|Posted by tarastoyland on August 5, 2020 at 12:20 AM|
I had such plans for this upcoming school year. I knew all my kids were returning, two of them were in their last year before kindergarten and I was looking forward to all the fun that brings. I would only have 2 really young ones that needed two naps a day, the rest were old enough to do lessons every day. I was planning out my themes in my mind, I knew I wanted to do super heroes and winter/ice, I was thinknig transportation maybe too. Spring of 2020 I started the colors unit that I love so much. We had done the color red, blue was our next week. But we never got to blue. I haven't seen my kids since March 16 for most of them, one stayed the rest of that week but on March 20 the governor of IL shut down all daycares.

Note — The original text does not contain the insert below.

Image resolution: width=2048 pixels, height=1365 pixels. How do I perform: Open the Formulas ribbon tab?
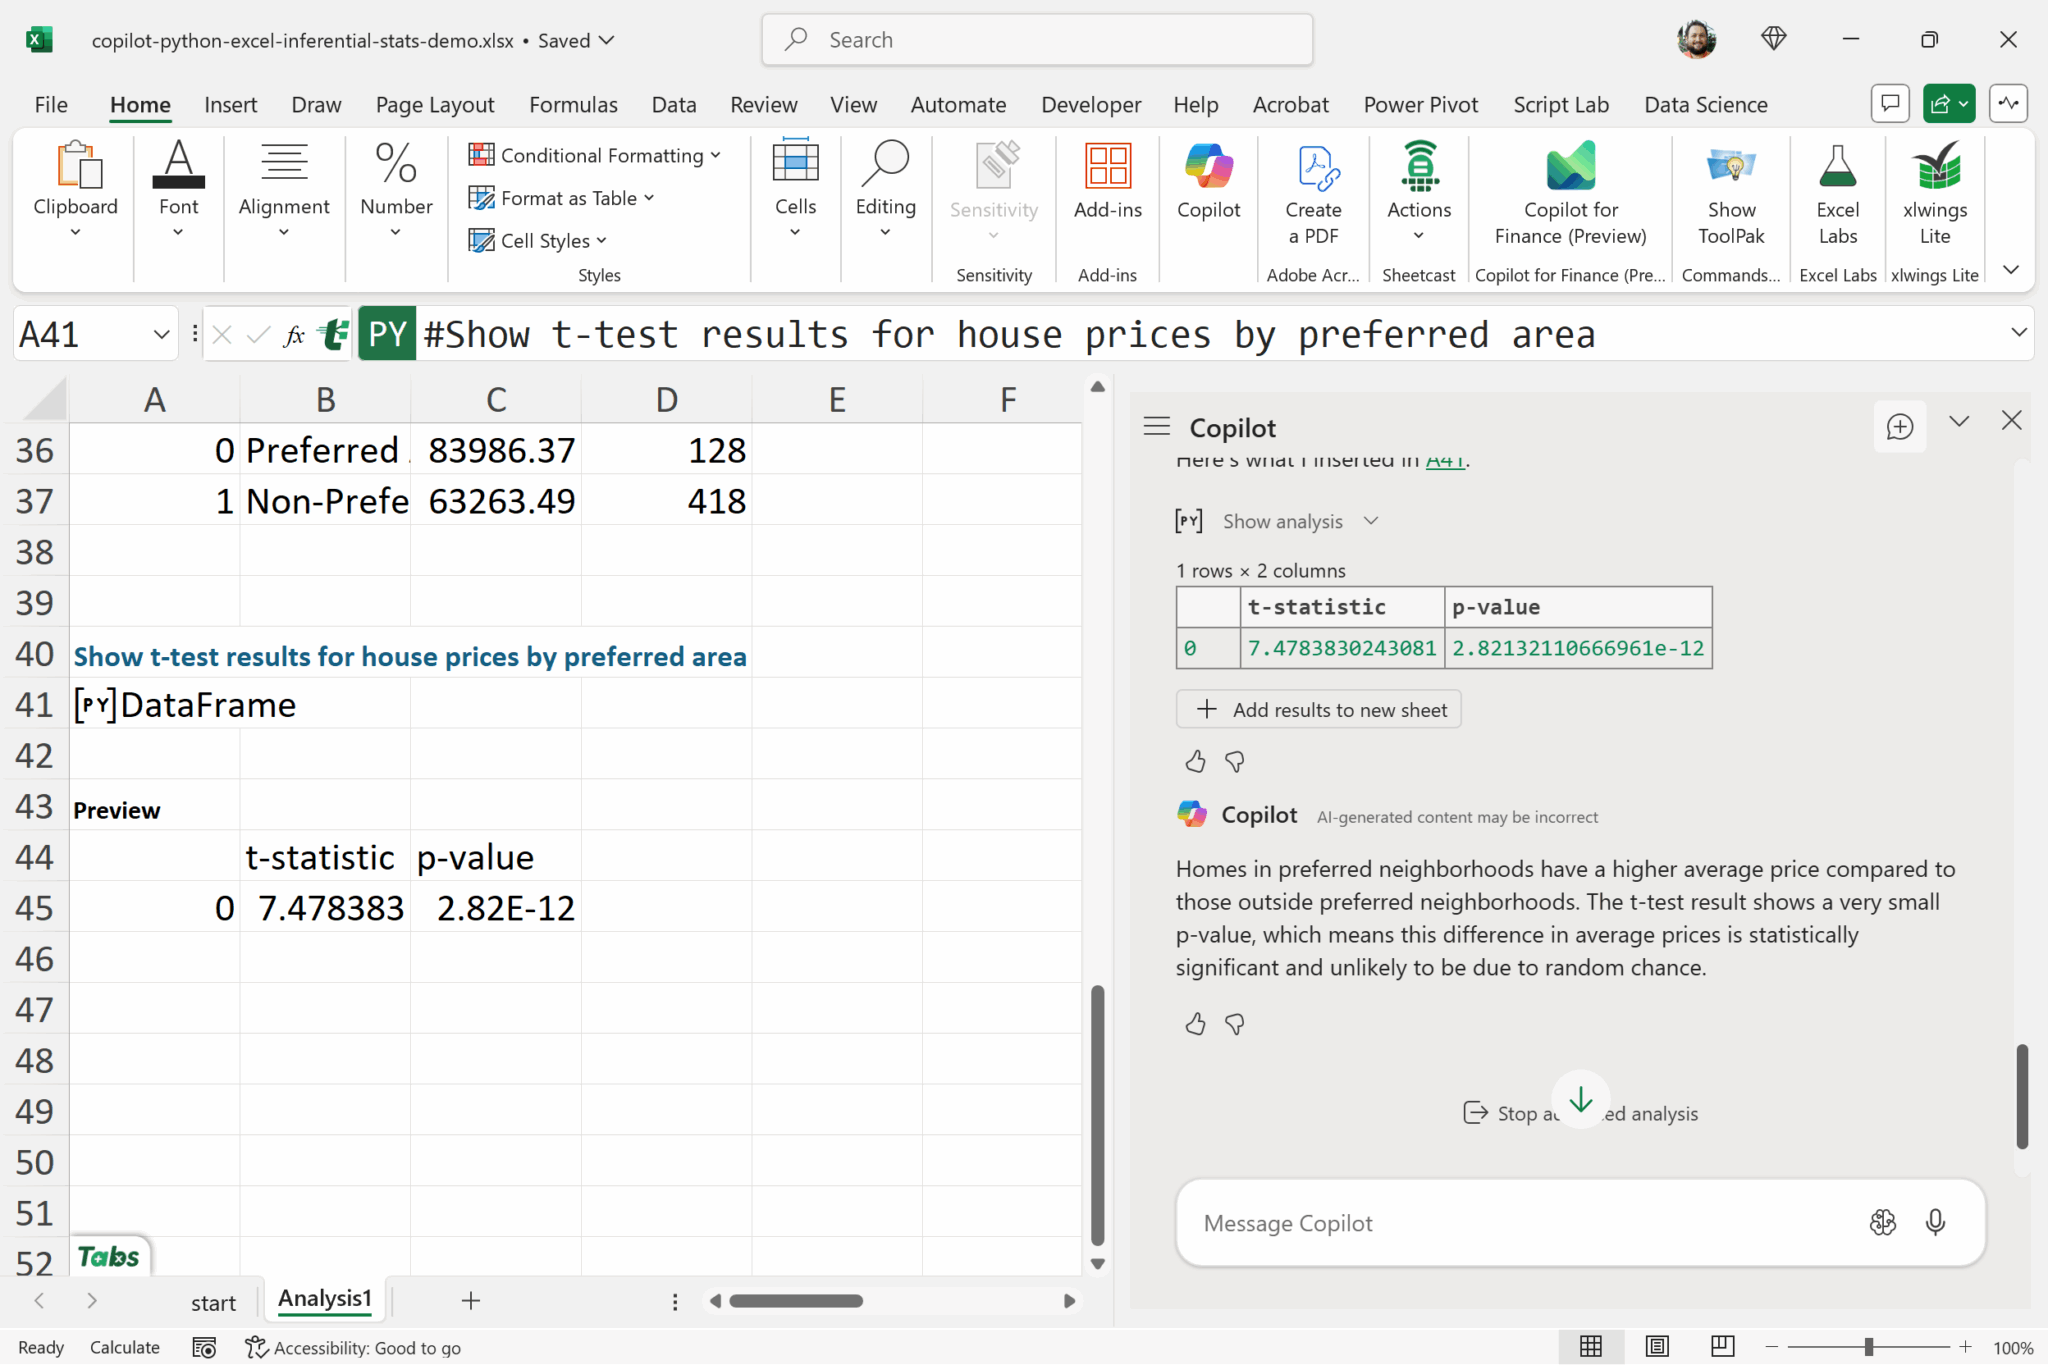pyautogui.click(x=573, y=105)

I've been doing a toy loaning program with the daycare kids. Online teaching is not appropriate for my age group, and worksheets go against my core beliefs. My beliefs are play is how you learn. By the third week of sheltering at home I was BORED. I thought of how bored the kids must be too so I came up with the idea of a bin of toys delivered to their houses. They could play with them as they wanted, then return them when they are bored. One of my parents wanted to order Scholastic books because the library was closed. That gave me the idea to enclose books too. The first bin was right before Easter so I gave each kid an Easter Basket in the toy bin. Soon I switched to themed bins. I have found this to be a great way to stay connected with my daycare families. When shelter in place was eased I visited with some of them, outside, safely. I have also FaceTime'd with some, written messages back and forth and talked to them from 6 feet away as I delivered toys. I do miss those hugs though.
Now school is starting. I was a ball of worry and stress for most of July. The cases were going up, yet schools were saying they were going to do in person for at least some of the time. I did not see that going well and did not like the risk it brought to my daycare since I have mostly teachers. Luckily all the area districts are switching to online models.
Which brings me to my main thoughts on this - the whole world is going through this. EVERY kid in every country will be behind after this year. And that's ok. It will not kill them, but the virus could kill them or someone they know. I'd take a year or two behind over having to deal with a death any day. Kids I thought were coming back this school year won't be now. I am not going to enroll new families because I don't know how they are with following virus safety measures. All my current families are being great about it. But with such a small group there won't be as much group learning. So I will be concentrating on one on one skill development this year. At least until spring. I hope next summer I can do an intense skill development camp and get all the kids who are missing out on preschool this year up to par before next school year. I miss my hugs and cuddles and really want to see all my littles soon!